Bodiratnangkura splits her time between London and Bangkok, where her pieces are handmade in her studio by a team of six goldsmiths. Collections can take years to finesse, drawing on Thai architecture, nature and materials. “My heritage is the vein that runs through all of my work. We value the process of craftsmanship and embrace imperfections as beauty. I like to think our pieces reflect the human characteristics: spontaneous, unexpected and flawed, but fearless.”

Also part of the Dover Street Market roster is Sophie Bille Brahe, the Copenhagen-based jeweller renowned for her minimalist and covetable cool-girl diamonds and pearls. “My focus has always been, ‘how simple and beautiful can I make this?’” Explains Brahe. “I know and work with several traditional goldsmith techniques. It was important for me to know all of the rules in order to feel comfortable changing them.”

Brahe’s thoughtfully-curated social media presence beautifully translates her sinuous earrings and delicate chains, which take their cue from astrology and the serene Danish landscape. A crescent-shaped cuff seems to thread elegantly through the earlobe, reflective of a shooting star, while an undulating diamond ring offers a fresh alternative for brides-to-be.

“I receive lots of queries about my jewellery through Instagram. For someone like me who doesn’t have a store, it is a nice way for me to be able to introduce small parts of my universe.”

“The majority of our sales come via Instagram,” agrees London-based jeweller Isabella Townsley, who ships globally from her Warwick Avenue flat. The 24-year old designer got her first break when Rita Ora posted a photo on Instagram wearing nothing except Townsley’s Relax necklace, which refashions Old English font in 18-carat gold.

Townsley studied at the Gemological Institute of America in New York and worked with Harry Fane in Mayfair. Previous courses in graphic design at Camberwell College of Arts and photography and styling at Condé Nast College put her in good stead to present her collections creatively on social media, where she distils her unique blend of playful girl-power glamour.

Her signature inverse-set diamonds, which reveal the rarely-seen spikey underside of the stone, are complemented by more affordable collections like the new Girl PWR line, which is made up of earrings and slim, stackable rings that start from £189.

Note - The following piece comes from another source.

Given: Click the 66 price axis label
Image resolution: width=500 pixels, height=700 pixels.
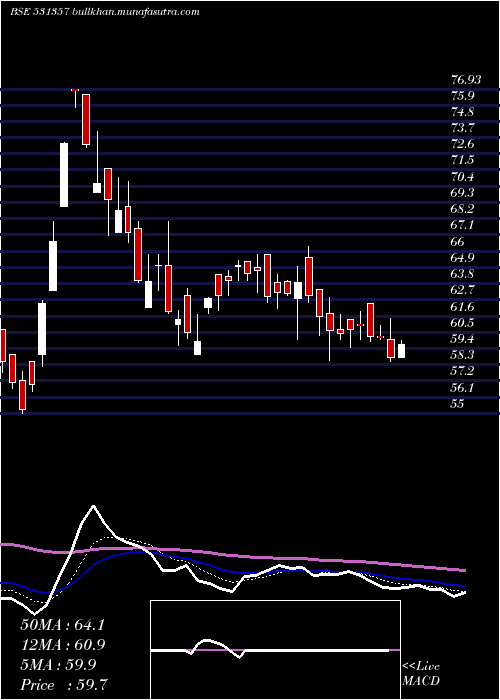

Unlike traditional jewellery houses, this new coterie of ethically-conscious designers creates collections with street trends in mind. Baubles have been replaced by clean lines and geometric forms that fit the contemporary customer’s modern wardrobe and lifestyle. “It’s refreshing to see how adventurous the industry has become in recent years,” concludes Katharina Zoë Erasin, buyer for Boutique 1 on Sloane Street, a two-storey trove of contemporary designer wares. “Jewellery is such an integral part of a woman’s personality and the new wave of designers are creating pieces that are fun, unique and effortless.”